What to work on: In the entries below, rewrite everything from the line that has "Given: Select the pitchfork lines tool" through the end of the entries, changing "pitchfork" to "parallel" and keeping all else the same. Omit the pictures.

Item coordinate data:
'''

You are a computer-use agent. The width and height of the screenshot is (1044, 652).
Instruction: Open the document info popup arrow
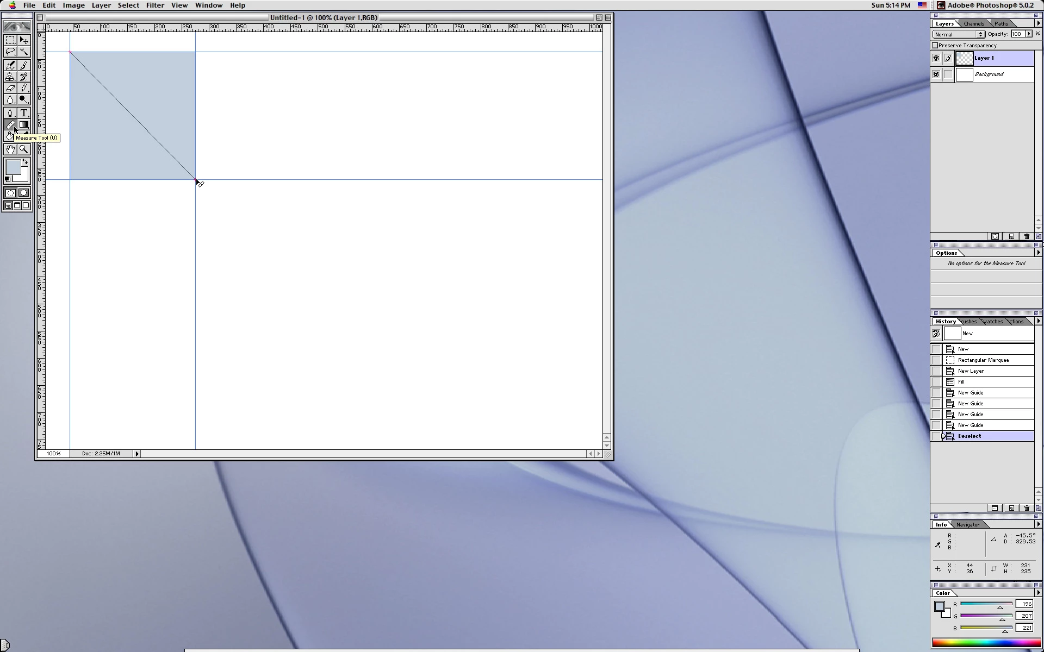pyautogui.click(x=137, y=454)
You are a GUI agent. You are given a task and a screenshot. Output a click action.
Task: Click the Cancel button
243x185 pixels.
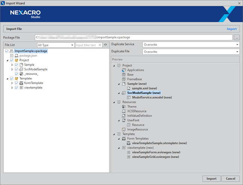pyautogui.click(x=230, y=179)
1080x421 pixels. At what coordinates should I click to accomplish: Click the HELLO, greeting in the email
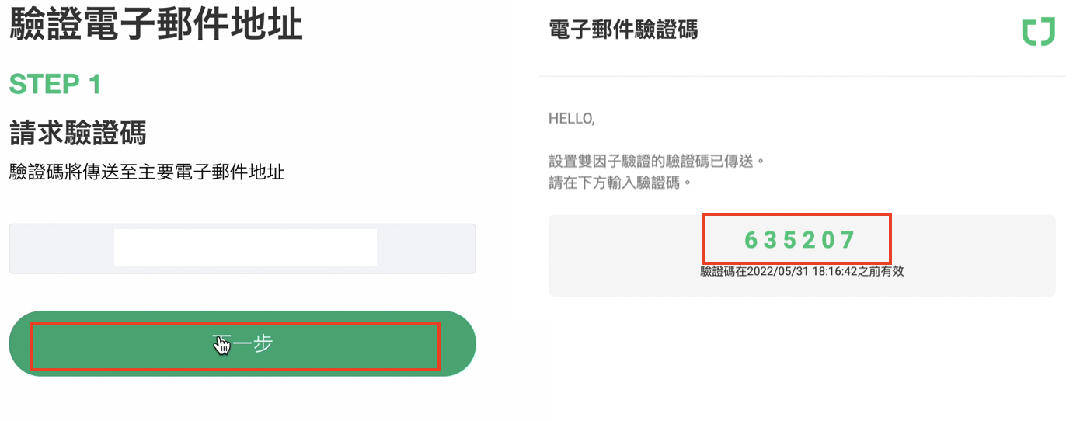tap(571, 119)
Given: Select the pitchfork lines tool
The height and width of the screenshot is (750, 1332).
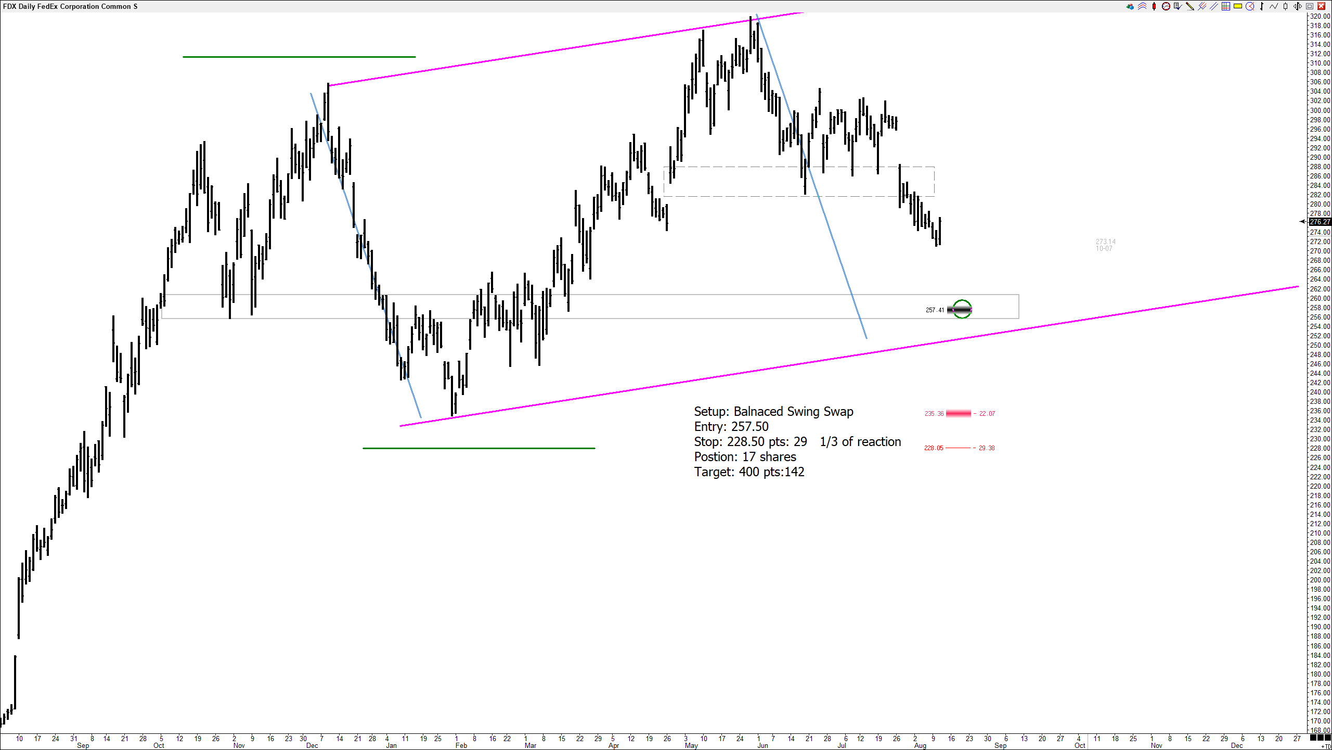Looking at the screenshot, I should click(1202, 6).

'''

Final result:
Given: Select the parallel lines tool
The height and width of the screenshot is (750, 1332).
Looking at the screenshot, I should click(1202, 6).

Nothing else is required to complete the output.